The Deuce has more than two dozen stops in each direction, requires on-board fare payment and riders have to climb steps to board.

"Every other person who gets on the Deuce does not have correct change, does not know where they are going," said Colbert, the tourist who outran the bus during his last visit to Las Vegas. "It just slows transportation down."

The Ace system, however, has not yet raised funding for dedicated lanes on the Strip. That means the buses would be subject to the same traffic woes as every other vehicle.
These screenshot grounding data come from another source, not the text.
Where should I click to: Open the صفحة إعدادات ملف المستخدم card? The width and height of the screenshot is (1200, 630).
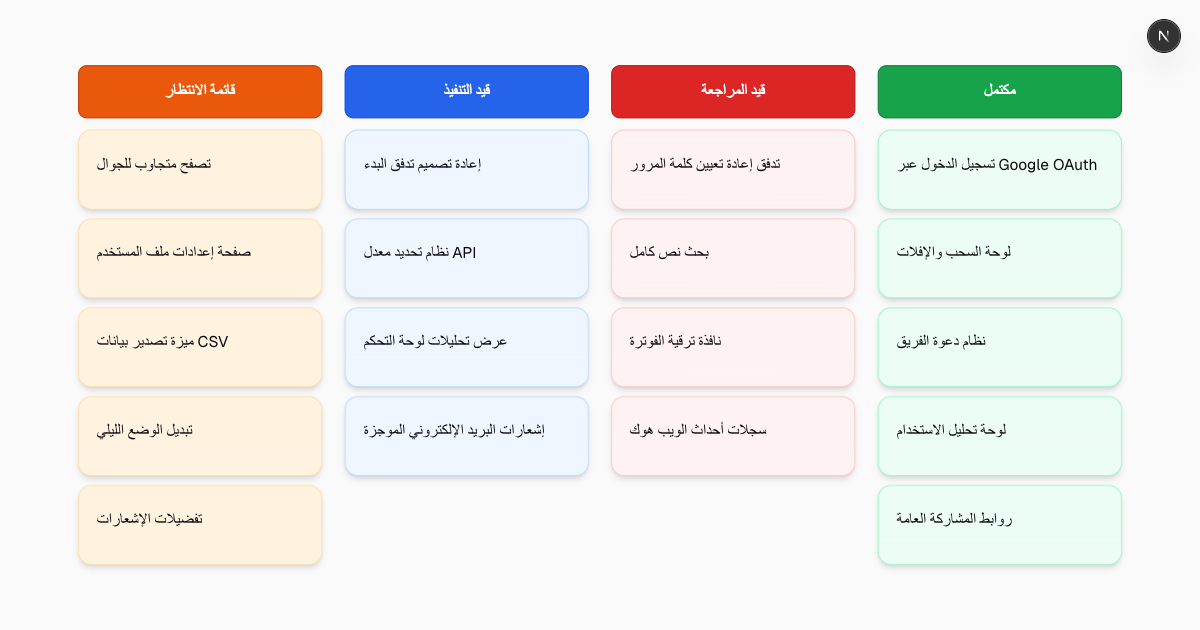[x=200, y=258]

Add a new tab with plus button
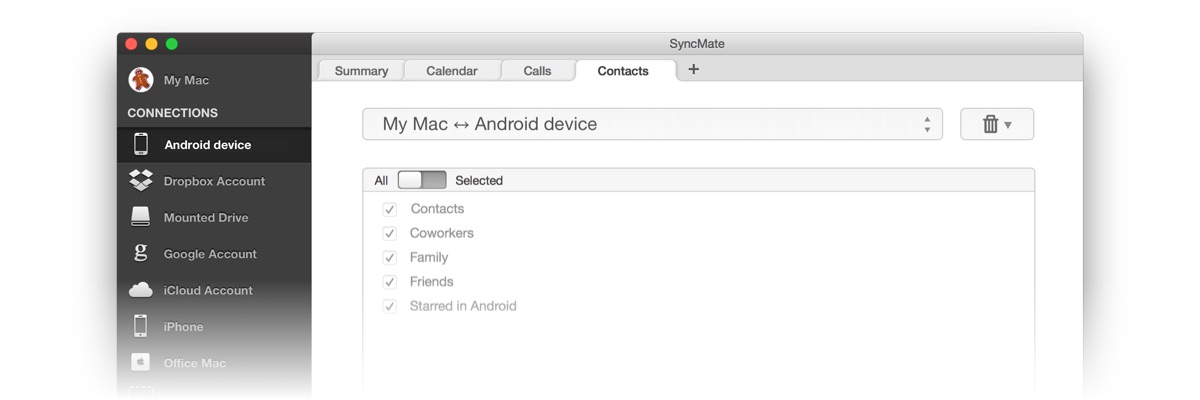pos(694,69)
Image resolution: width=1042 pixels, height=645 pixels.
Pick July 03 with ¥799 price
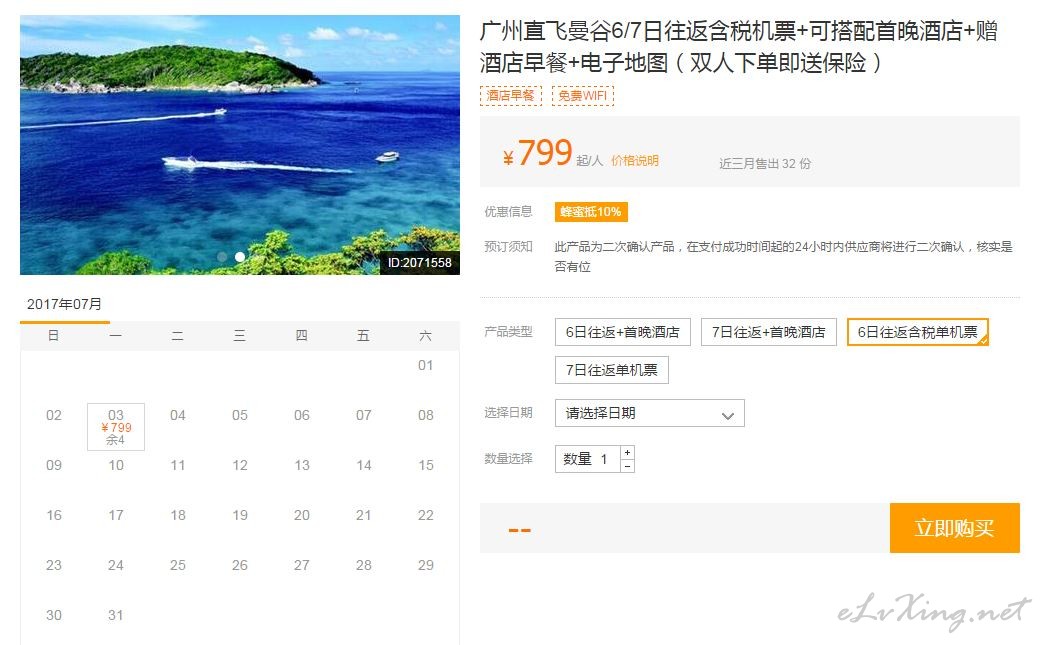tap(116, 426)
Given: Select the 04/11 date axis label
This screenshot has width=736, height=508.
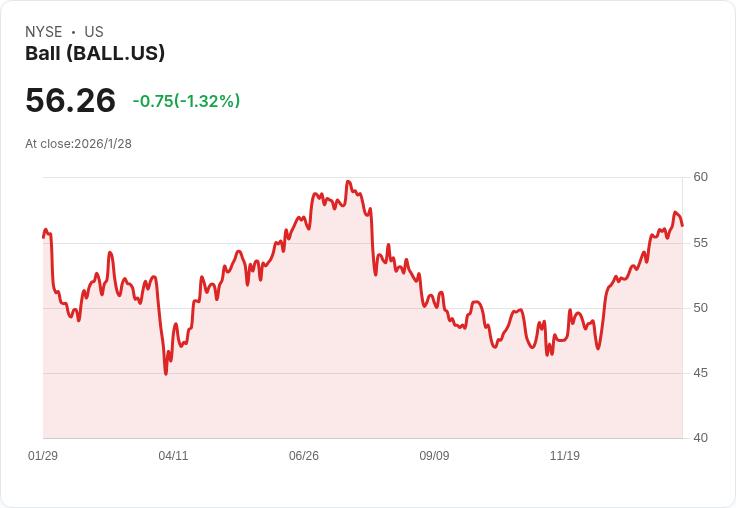Looking at the screenshot, I should pos(173,455).
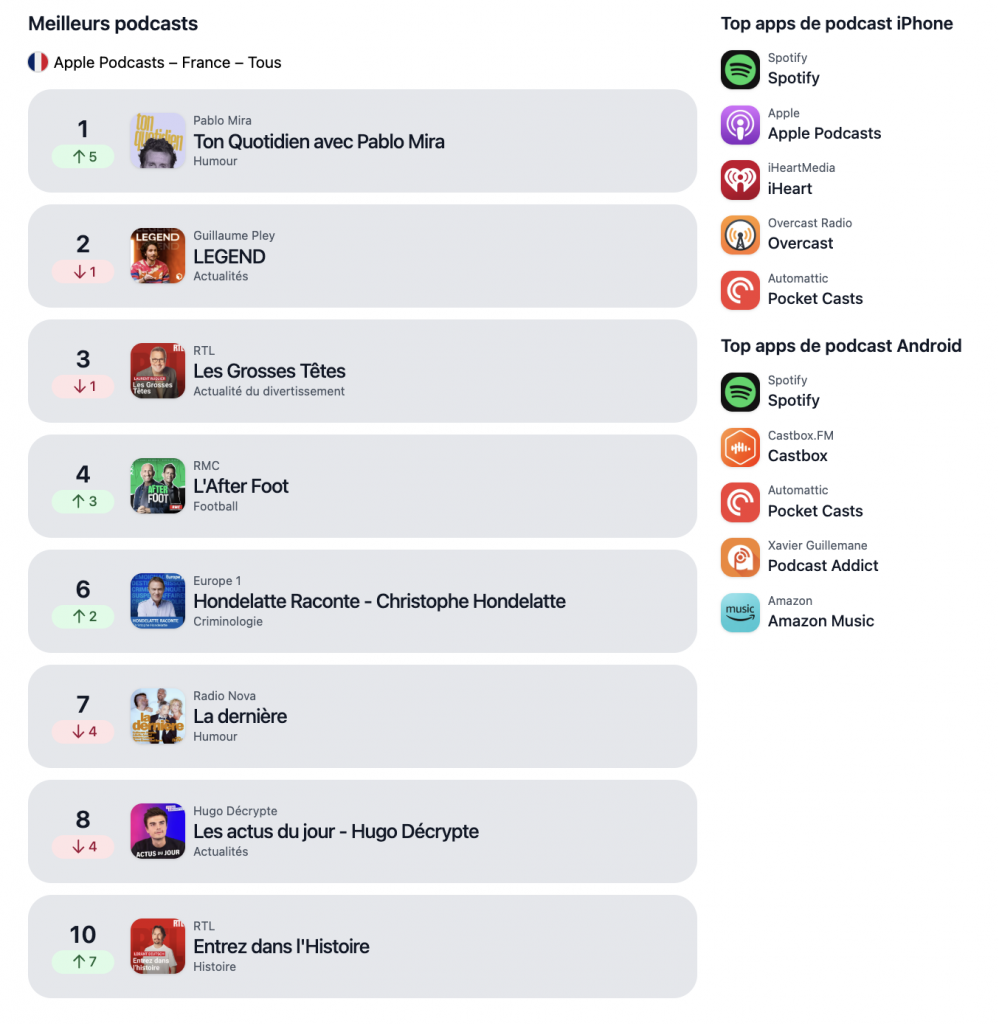Open the Castbox app icon
999x1024 pixels.
coord(740,447)
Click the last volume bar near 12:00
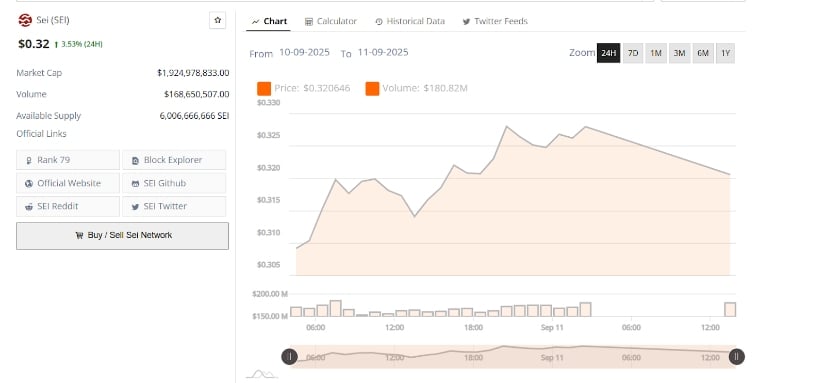 coord(730,309)
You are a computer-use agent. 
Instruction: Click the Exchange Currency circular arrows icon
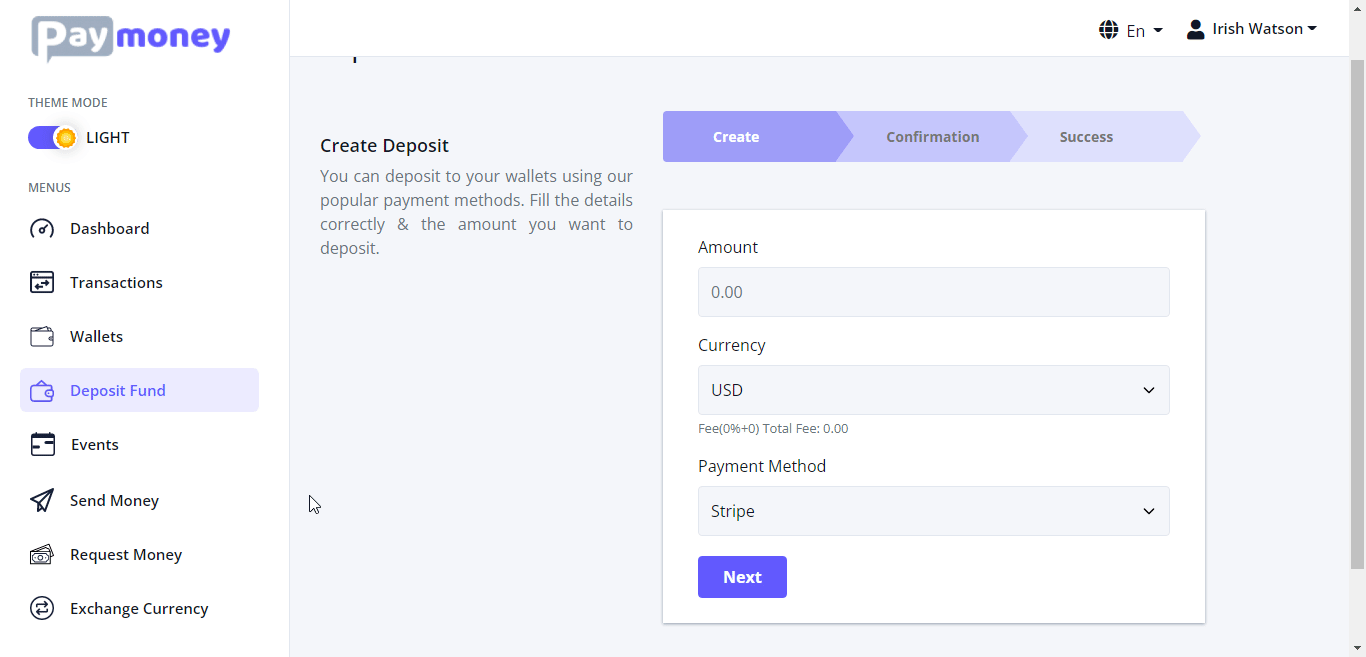click(x=42, y=609)
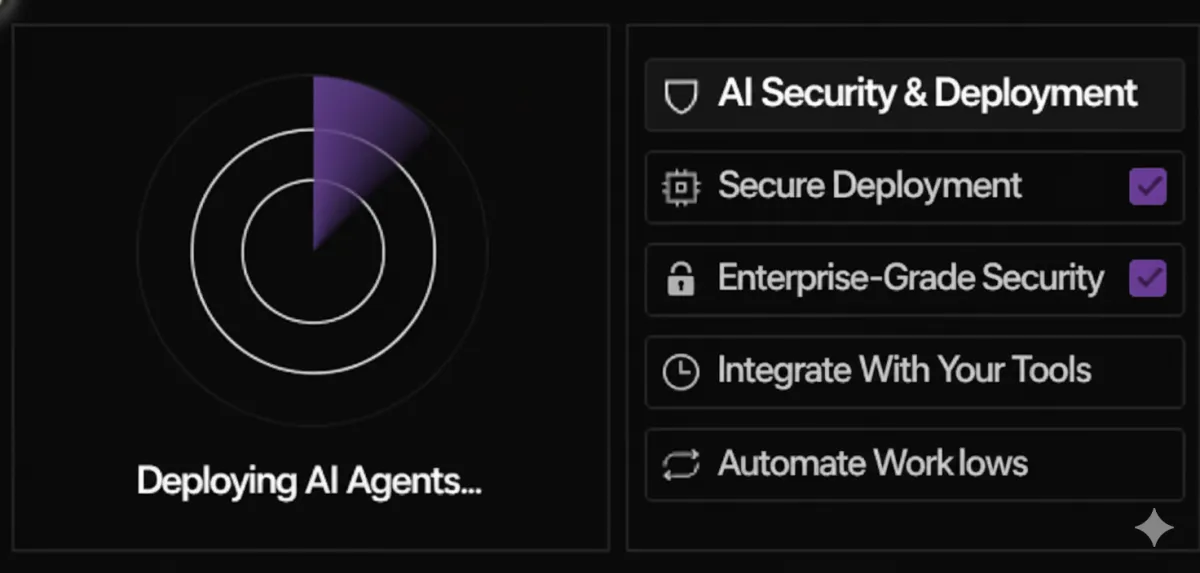The width and height of the screenshot is (1200, 573).
Task: Open the Secure Deployment row
Action: (x=914, y=187)
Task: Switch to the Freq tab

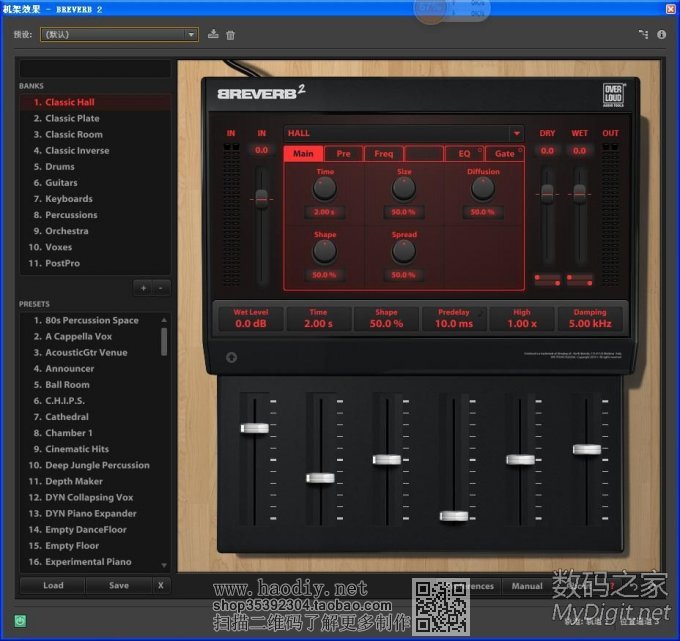Action: tap(384, 154)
Snow said getting the lanes would require help from the federal government and major casinos.

"We would need to work with all the property owners on the strip," Snow said.

Operators of the Las Vegas Monorail say they have plans to expand their system to McCarran International Airport by 2011. The privately run monorail, which runs 3.9 miles along Paradise Road and behind resorts on the east side of the Strip from the Sahara to the MGM Grand, carries about 20,000 people daily.

The ridership is low compared to projections it would move as many as 50,000 people daily. Low ridership has been blamed on everything from the monorail's low visibility behind the major resorts to high ticket prices of $5 per ride or $40 for a three-day pass.

Ingrid Reisman, vice president of corporate communications for the Las Vegas Monorail, said a connection to McCarran would make the system more useful. The company is seeking funding in the form of tax exempt bonds to extend the system 4.2 miles to the airport and hopes to announce financing by early 2008, she said.

The appeal of the monorail is that passengers don't have to cross lanes of traffic to get from the system to their hotel rooms.

Bus passengers disembarking in the middle of the Strip could face long walks to check in, she said.

"Where they first receive their customers is often several hundred feet in from Las Vegas Boulevard," Reisman said of the Strip resorts.

Transportation consultant Tom Skancke said Southern Nevada's congestion problems go beyond the Strip. Skancke, one of 12 people on a national transportation study committee, said recent efforts by the legislature and Gov. Jim Gibbons to raise $1 billion in funding stop well short of what's needed.

In the long term, Skancke said, optional toll roads and passenger trains are among viable solutions to gridlock.

But funding and perception are hurdles that make it impossible for Nevadans to create those solutions without help, especially when it comes to trains.

"It is not Nevada's fault there isn't sufficient high-speed rail between Southern Nevada and Southern California," Skancke said. "People in the West want their own horse and buggy. It is how they were raised."